§ **Durchzuführende Aufgaben**
a) Kopieren Sie einen Abschnitt aus dem Textauszug wortgetreu. Setzen Sie bei den Worten „STADTGESCHICHTE Das an“ ein und brechen Sie nach „Archimedes lehrten hier.“ ab.
b) Prüfen Sie anhand des Textauszugs, ob die folgenden Aussagen zutreffen. Beantworten Sie jede mit Ja oder Nein und zitieren Sie die entscheidenden Worte wörtlich.
(i) Seume erreichte Syrakus am 1. April 1802.
(ii) Syrakus wurde von den Römern gegründet.
(iii) Seume wusste von der Mikwe in Syrakus.
c) Nennen Sie alle Städte, in denen sich laut Textauszug bis zum Ende des Mittelalters bedeutende jüdische Gemeinden entwickelten.

§ **Textauszug**

════════════════

BECHOL LASHON Deutsch – Sizilianisches Tauchbad
In dem heutigen Syrakus (…) ist jetzt nichts Merkwürdiges mehr, als die alten Minerventempel«, notierte der Schriftsteller Johann Gottfried Seume lapidar, als er nach einer viermonatigen Wanderung am 1. April 1802 in der sizilianischen Stadt ankam. »Syrakus kommt immer mehr und mehr in Verfall«, ergänzte er kritisch, »die Regierung scheint sich durchaus um nichts zu bekümmern.«
Dass sich in dem malerischen Städtchen, verschüttet, tief unter der Erde, eine der ältesten europäischen Mikwen befand, war dem Reisenden nicht bekannt. Hätte Seume das Ritualbad besichtigen können, hätte er es bestimmt in seinem Buch Spaziergang nach Syrakus gewürdigt.
STADTGESCHICHTE Das an der südöstlichen Küste Siziliens gelegene Syrakus, im siebten Jahrhundert v.d.Z. von den Griechen gegründet, galt lange Zeit als bedeutende und mächtige Stadt – sowohl wirtschaftlich als auch kulturell. Dichter und Philosophen wie Aischylos, Platon und Archimedes lehrten hier.
Nachdem die Römer die Stadt einige Jahrhunderte später erobert hatten, siedelten sich vermutlich auch die ersten jüdischen Händler in Syrakus an. Weitere wurden nach der Zerstörung Jerusalems im Jahr 70 d.Z. als Sklaven dorthin verschleppt.
Bis zum Ende des Mittelalters entwickelten sich unter römischer, byzantinischer und arabischer Herrschaft nicht nur in Syrakus, sondern auch in Messina, Catania, Palermo, Noto oder Agrigento bedeutende jüdische Gemeinden. Die 40.000 bis 50.000 Juden waren als Händler, Bankiers, Goldschmiede oder Ärzte tätig, lebten ihre Religion und Kultur – bis sie durch die spanischen Eroberer vor die Wahl gestellt wurden: Taufe oder Tod.
INQUISITION Ihre endgültige Vertreibung aus Sizilien erfolgte 1492 durch die spanische Inquisition. Die Synagogen wurden zerstört oder zweckentfremdet, die Ritualbäder zugeschüttet oder einfach vergessen – wie auch die während der byzantinischen Zeit erbaute Mikwe in Syrakus.

════════════════

§ **Vorliegende Daten**
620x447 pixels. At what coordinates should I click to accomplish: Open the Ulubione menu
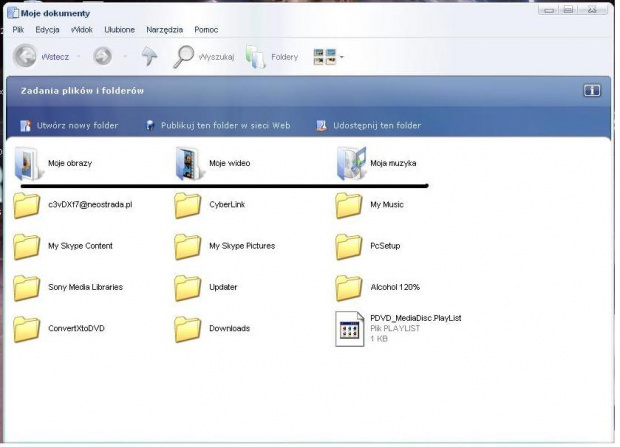(120, 30)
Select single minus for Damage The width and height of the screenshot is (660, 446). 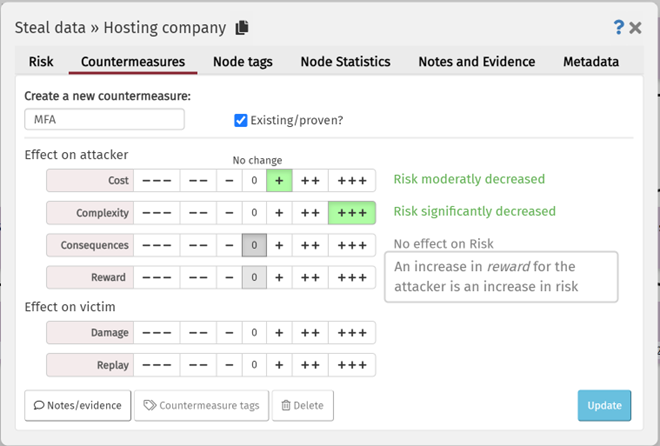click(229, 333)
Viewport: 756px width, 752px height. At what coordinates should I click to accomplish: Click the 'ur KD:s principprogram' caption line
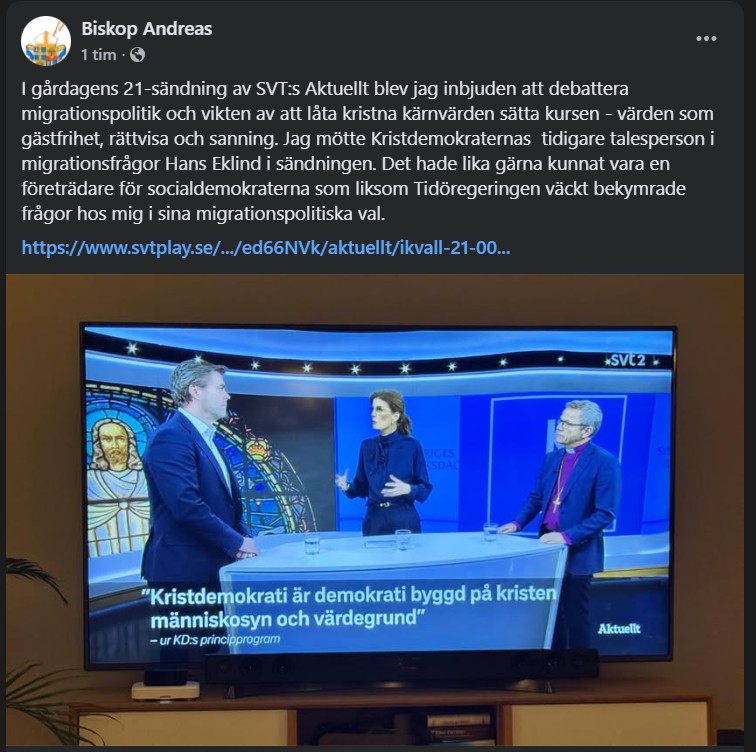pos(215,640)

════════════════

§ **Lösungen**
a)
STADTGESCHICHTE Das an der südöstlichen Küste Siziliens gelegene Syrakus, im siebten Jahrhundert v.d.Z. von den Griechen gegründet, galt lange Zeit als bedeutende und mächtige Stadt – sowohl wirtschaftlich als auch kulturell. Dichter und Philosophen wie Aischylos, Platon und Archimedes lehrten hier.

b)
(i) Ja: „als er nach einer viermonatigen Wanderung am 1. April 1802 in der sizilianischen Stadt ankam“
(ii) Nein: „im siebten Jahrhundert v.d.Z. von den Griechen gegründet“
(iii) Nein: „war dem Reisenden nicht bekannt“

c) Syrakus, Messina, Catania, Palermo, Noto, Agrigento